Research Question: How can current auto-scaling approaches be improved for microservice applications, in order to minimize cost and SLO violations in the face of dynamically changing workloads?

Key Contributions: The authors present Autothrottle, a “bi-level learning assisted framework” for automatically adjusting resource allocations dynamically per microservice instance. Autothrottle employs a global, application-wide component (Tower) and a per-microservice component (Captains). Tower uses an online learning approach (contextual bandits) to set throttle targets for clustered classes of microservice; these targets are periodically (per-minute) sent to the Captains, which monitor the number of CPU throttling events for their service and adjust the service’s cgroup quota to try to hit the target throttling rate. Captains are biased to react very quickly to a throttle rate above target by increasing CPU quota in order to avoid SLO violation. The use of CPU throttling events as a proxy metric for request latency was chosen because it was found empirically to have better correlation than the more typically used CPU utilitization (5.3, Figure 7). Another interesting design choice is to use k-means clustering to group microservices by average CPU utilization, and then set throttle targets per group. It was found that the best choice for k is 2, after which returns diminish (5.3 “Number of Performance Targets”). Autothrottle was able to consistently outperform the K8s CPU and CPU-Fast autoscalers and Sinan (a state-of-the-art ML based autoscaler), with 25%-50% lower resource allocation to satisfy the SLO. Interestingly, it does this while maintaining a worse (higher) P99 latency (while still under SLO), indicating a much lower variance and more stable performance (5.4, Figure 9b).

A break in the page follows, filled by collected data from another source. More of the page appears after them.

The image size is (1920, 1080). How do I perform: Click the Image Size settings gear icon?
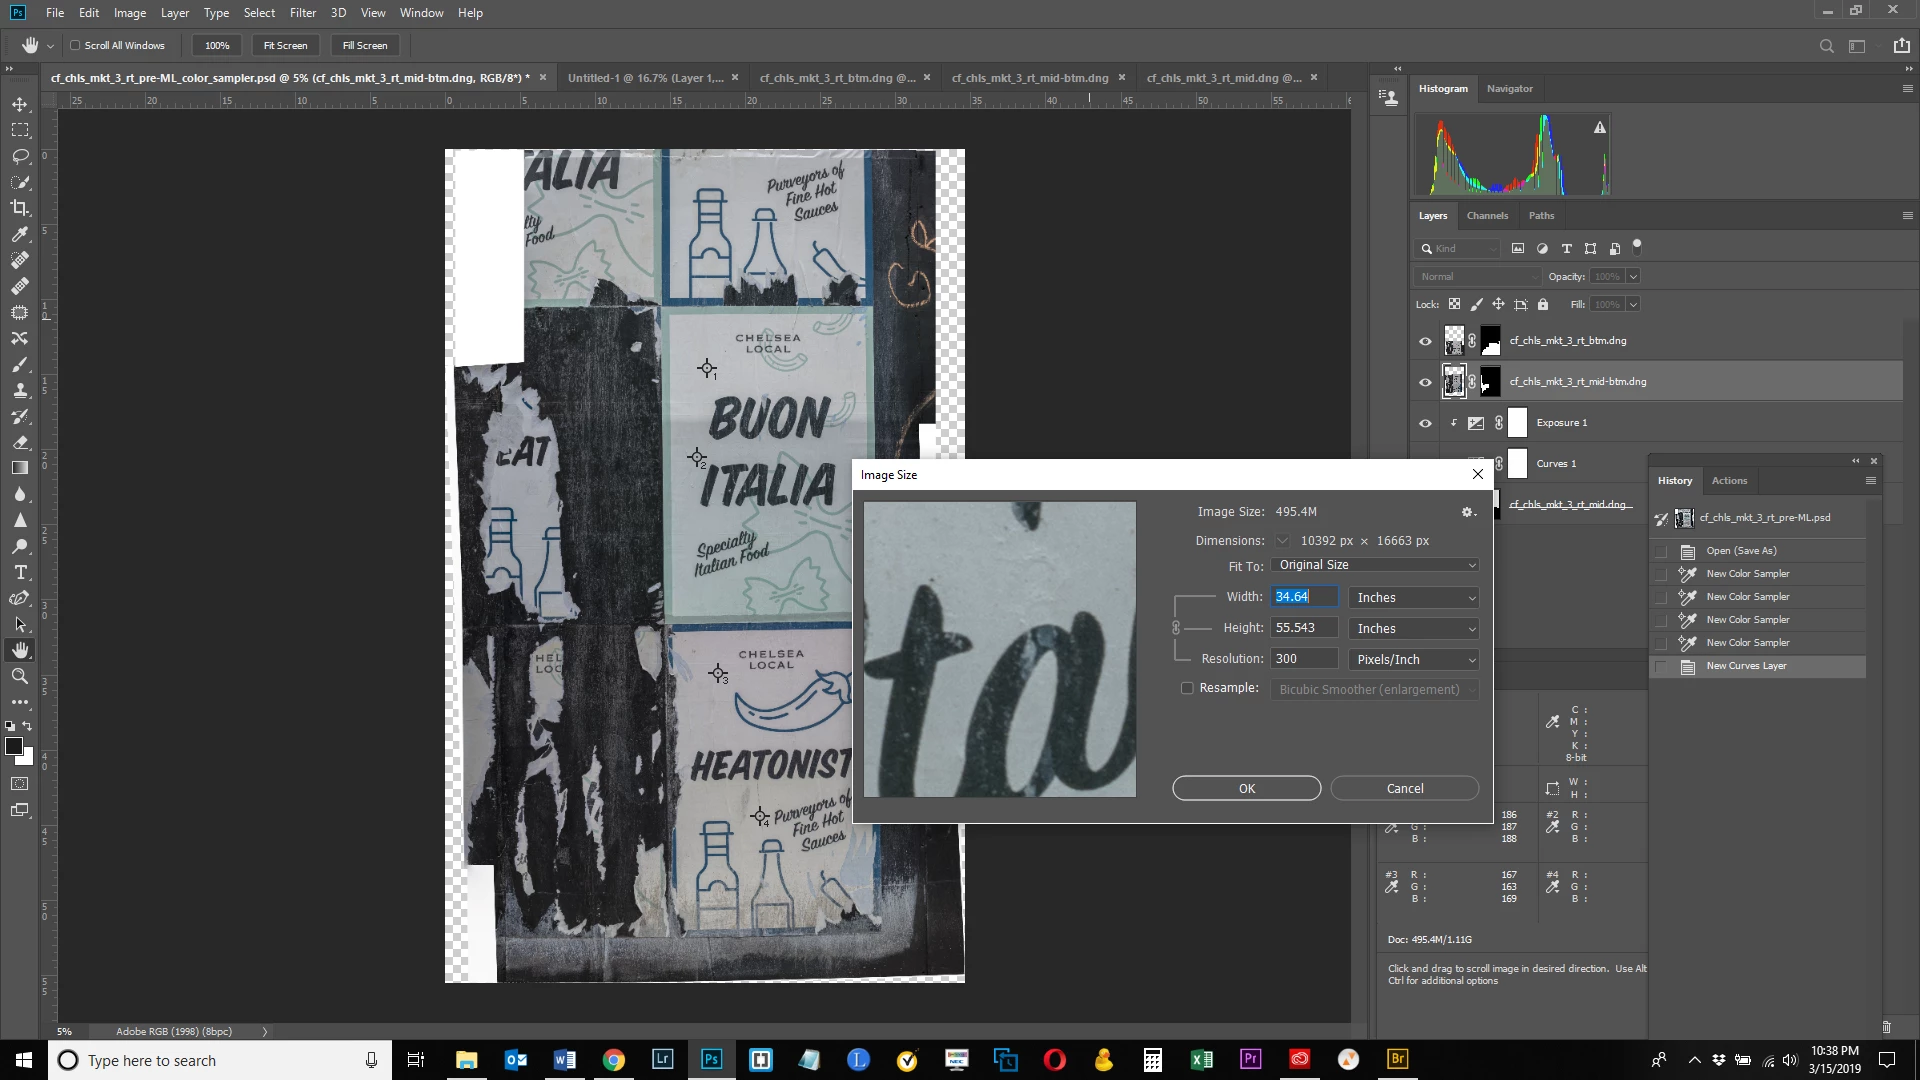point(1467,512)
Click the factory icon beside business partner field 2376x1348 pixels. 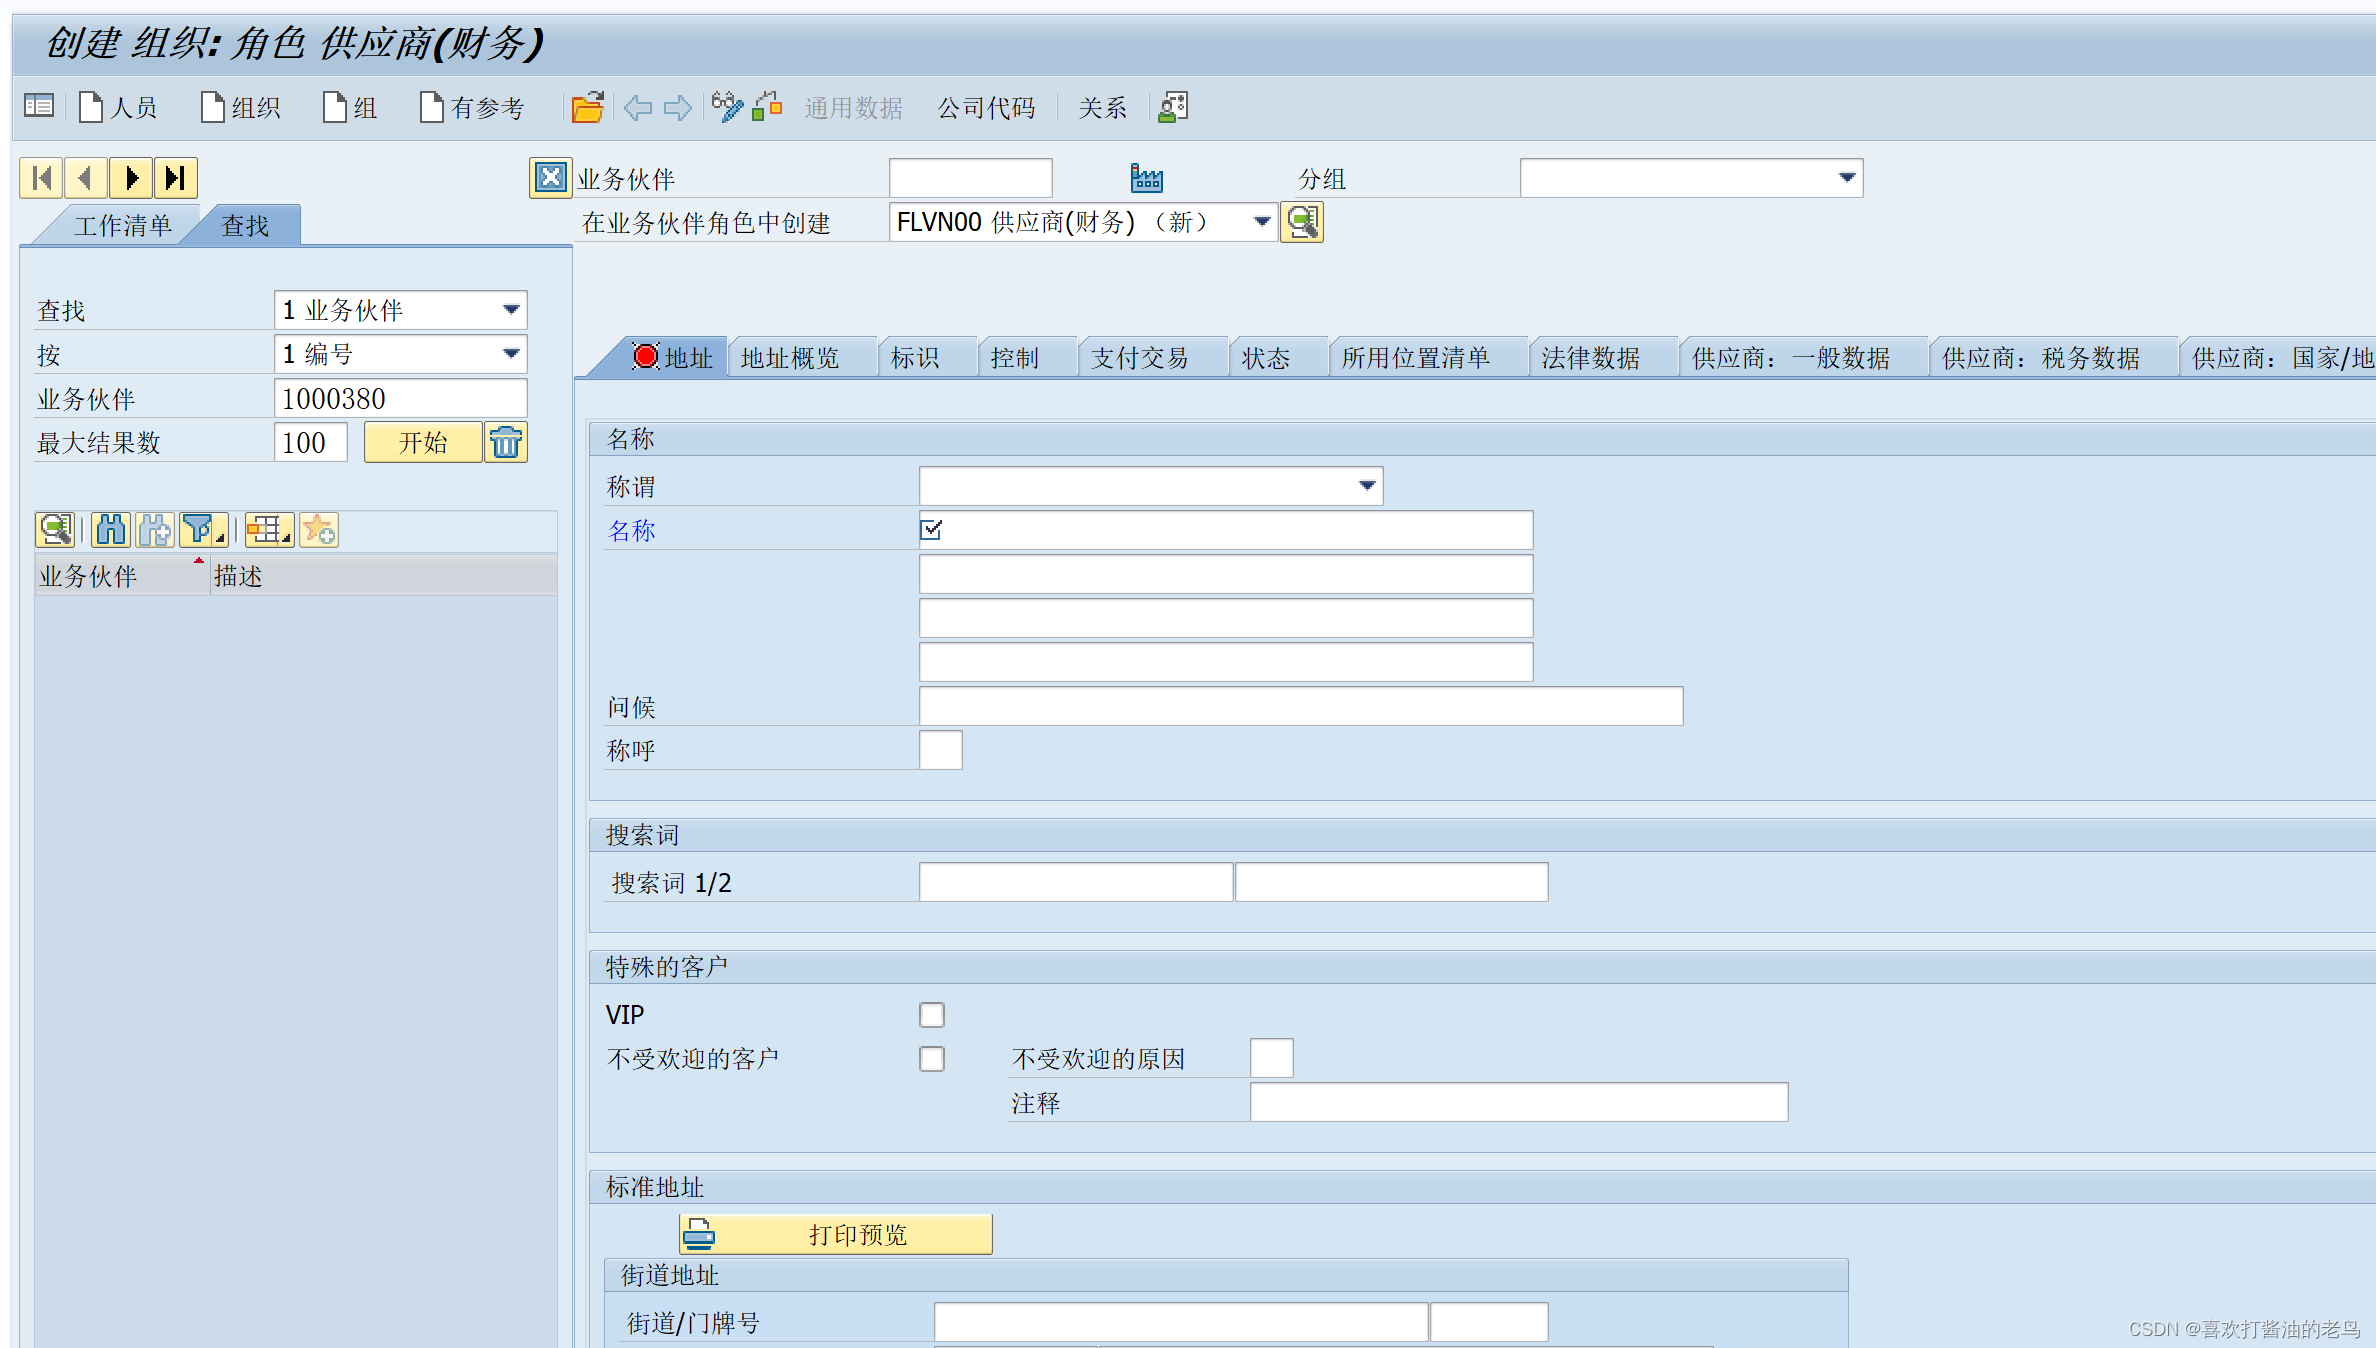click(1146, 177)
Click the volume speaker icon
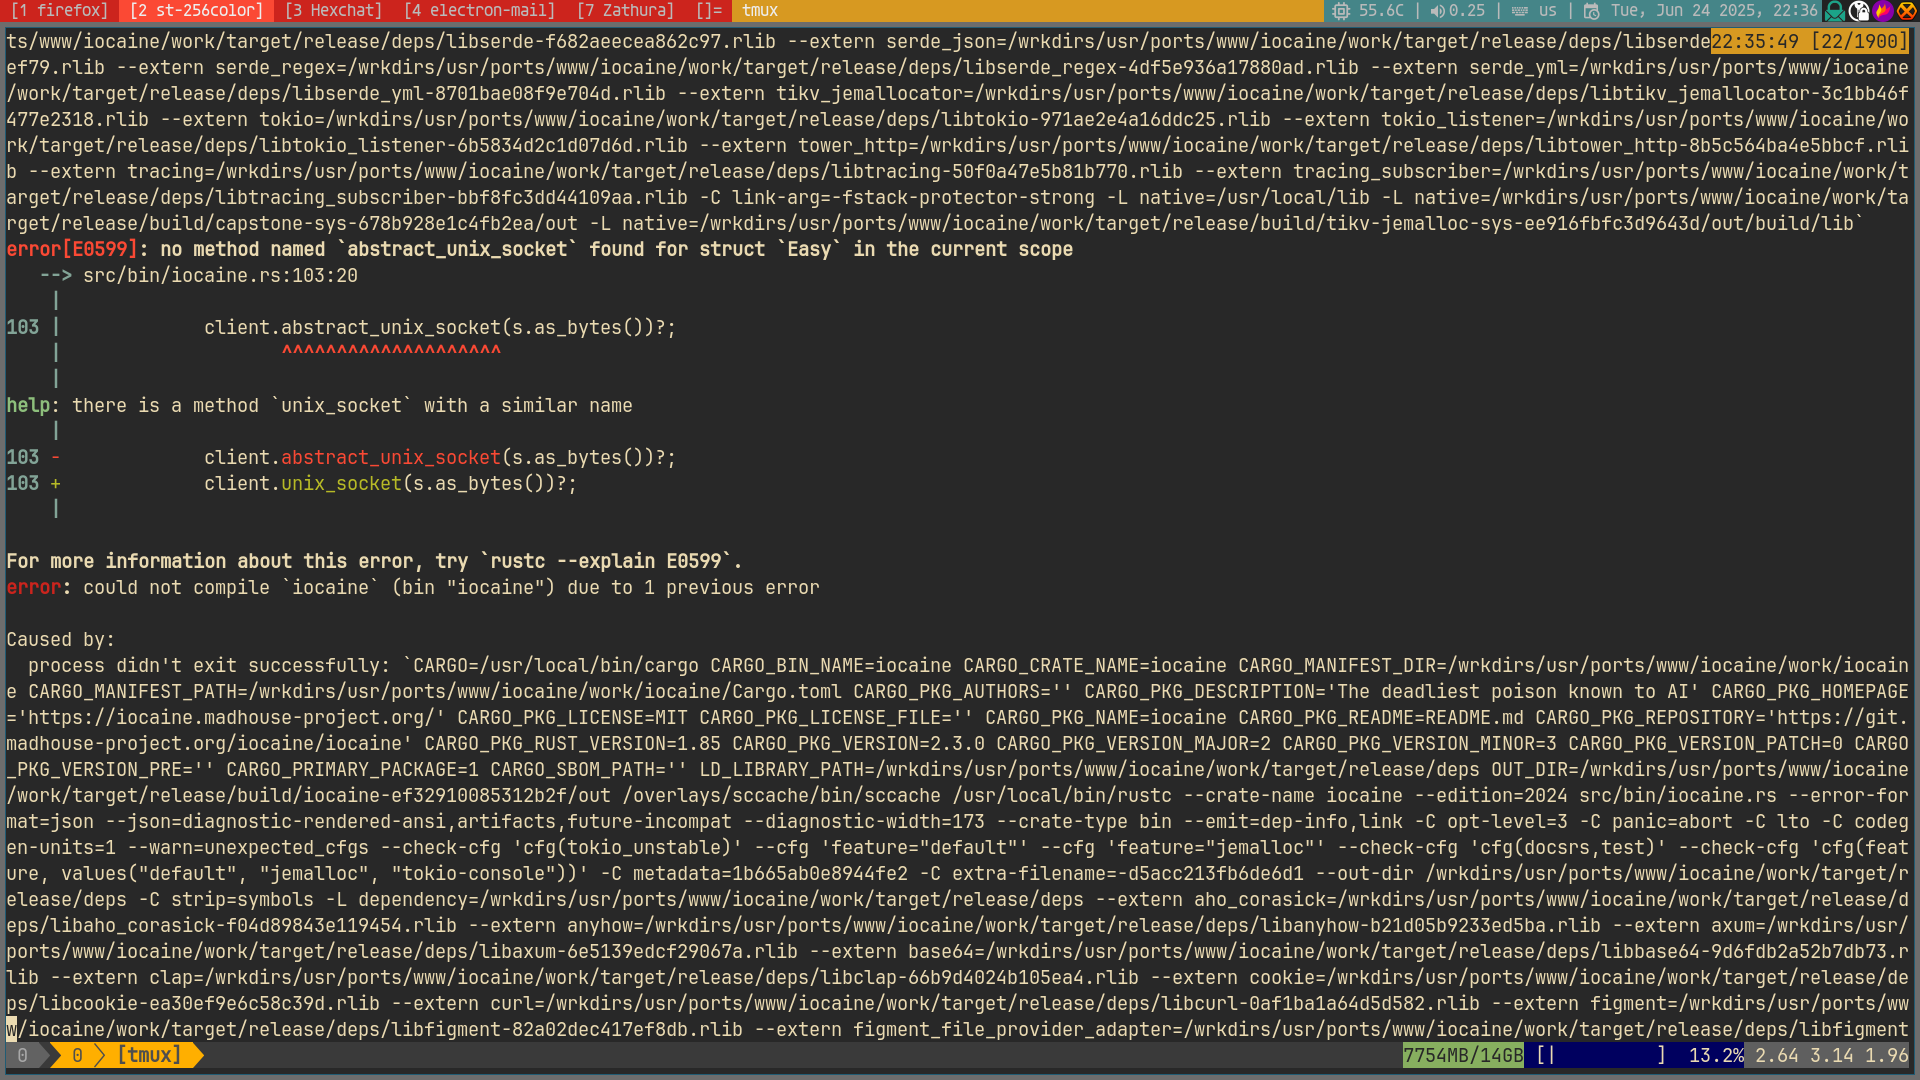This screenshot has height=1080, width=1920. [x=1437, y=11]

The k=2 clustering approach seems to suggest the microservices in the benchmark applications (Social-Network, Train-Ticket, and Hotel-Reservation) sort roughly into CPU-intensive and non-CPU-intensive, and further that this classification strongly predicts how sensitive the end-to-end application latency is to rate of CPU throttling within each group.

Opportunities for future work:

Applying the approach to different resource types like memory and storage
Adding horizontal scaling (in addition to vertical-scaling) to the action model

Presenter: Tony Astolfi